DSM‑5 diagnostic criteria for autism spectrum disorders now include sensory disturbances, and impaired multisensory integration—particularly difficulty perceiving temporal relationships between cross‑modal inputs—may underlie higher‑level deficits such as speech perception. The study investigates multisensory temporal processing deficits in ASD and their links to speech processing by mapping performance on multisensory temporal tasks onto the ability to bind audiovisual speech signals. High‑functioning children with ASD were compared with typically developing children. Results showed that temporal processing accuracy decreased with stimulus complexity for both groups, that ASD participants exhibited a speech‑specific deficit, and that the strength of audiovisual speech binding correlated with low‑level multisensory temporal abilities, linking sensory processing deficits to higher‑order language and communication challenges.

Abstract

The new DSM-5 diagnostic criteria for autism spectrum disorders (ASDs) include sensory disturbances in addition to the well-established language, communication, and social deficits.
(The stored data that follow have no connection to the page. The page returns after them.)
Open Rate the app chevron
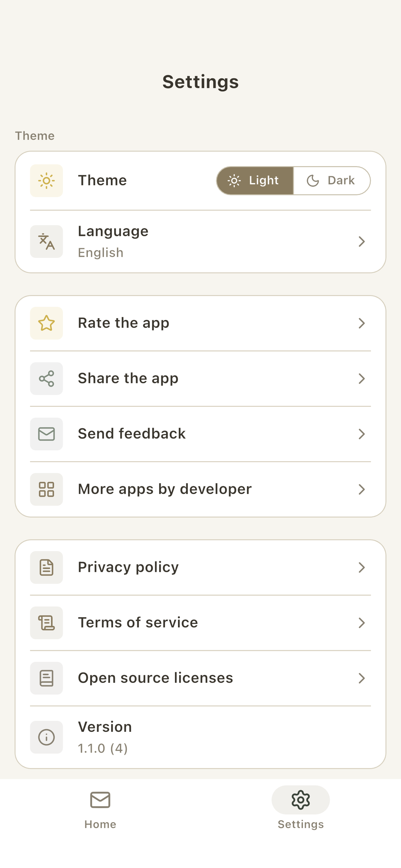This screenshot has height=868, width=401. click(362, 323)
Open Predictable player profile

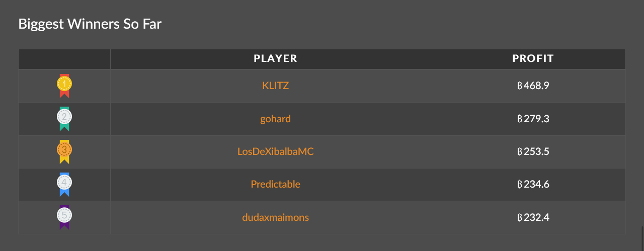point(276,184)
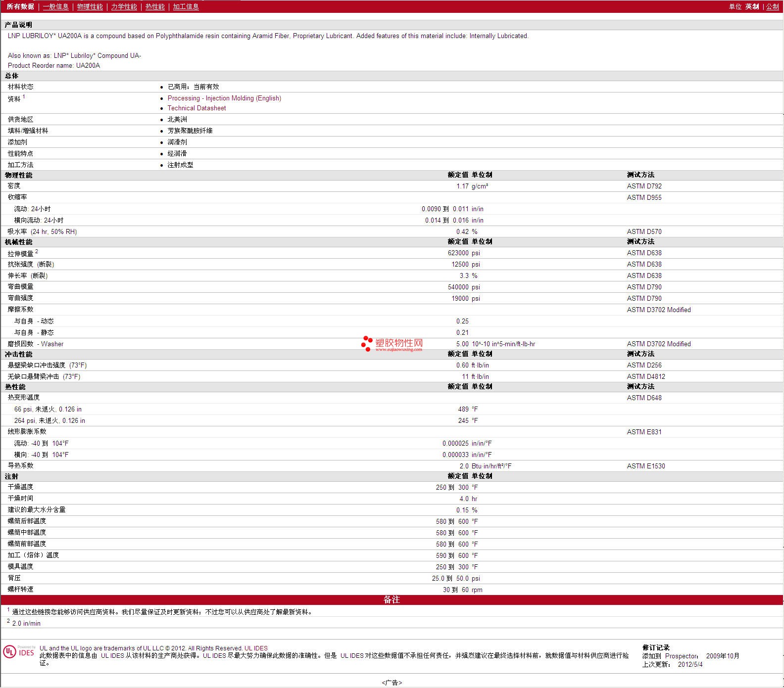
Task: Select 英制 (imperial) units
Action: (752, 6)
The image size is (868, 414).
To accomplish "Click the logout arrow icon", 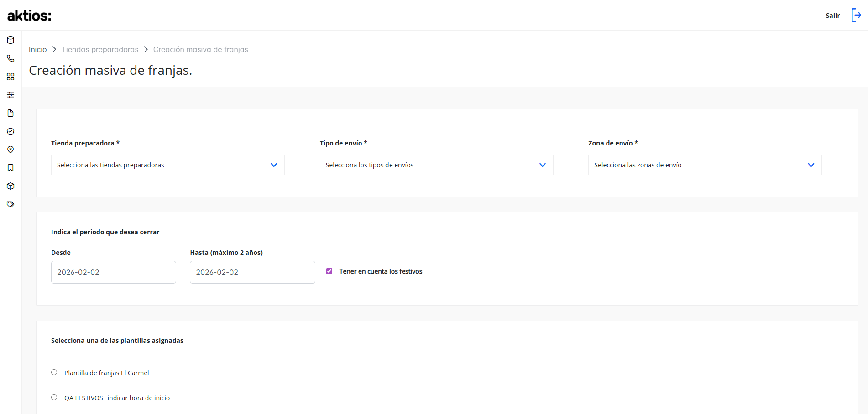I will pos(857,15).
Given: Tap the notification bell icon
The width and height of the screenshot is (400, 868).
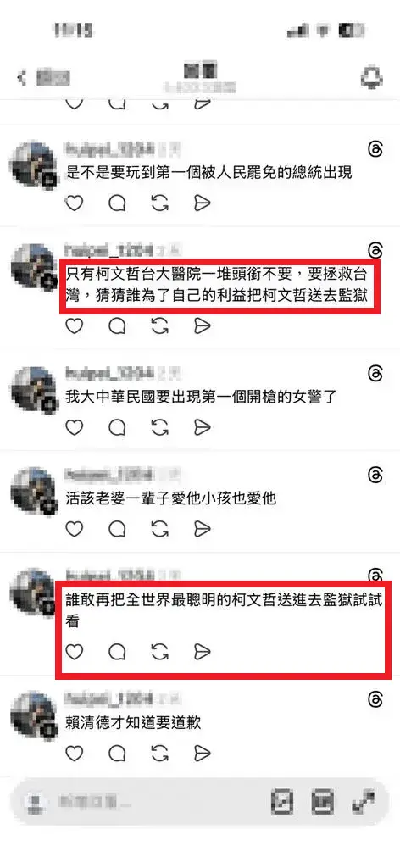Looking at the screenshot, I should coord(372,78).
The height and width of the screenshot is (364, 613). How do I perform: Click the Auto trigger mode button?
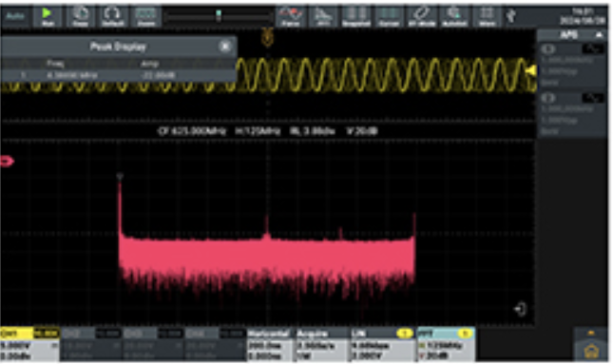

One sensory disturbance seen in ASD is an impaired ability to integrate multisensory information into a unified percept. This may arise from an underlying impairment in which individuals with ASD have difficulty perceiving the temporal relationship between cross-modal inputs, an important cue for multisensory integration. Such impairments in multisensory processing may cascade into higher-level deficits, impairing day-to-day functioning on tasks, such as speech perception. To investigate multisensory temporal processing deficits in ASD and their links to speech processing, the current study mapped performance on a number of multisensory temporal tasks (with both simple and complex stimuli) onto the ability of individuals with ASD to perceptually bind audiovisual speech signals. High-functioning children with ASD were compared with a group of typically developing children. Performance on the multisensory temporal tasks varied with stimulus complexity for both groups; less precise temporal processing was observed with increasing stimulus complexity. Notably, individuals with ASD showed a speech-specific deficit in multisensory temporal processing. Most importantly, the strength of perceptual binding of audiovisual speech observed in individuals with ASD was strongly related to their low-level multisensory temporal processing abilities. Collectively, the results represent the first to illustrate links between multisensory temporal function and speech processing in ASD, strongly suggesting that deficits in low-level sensory processing may cascade into higher-order domains, such as language and communication.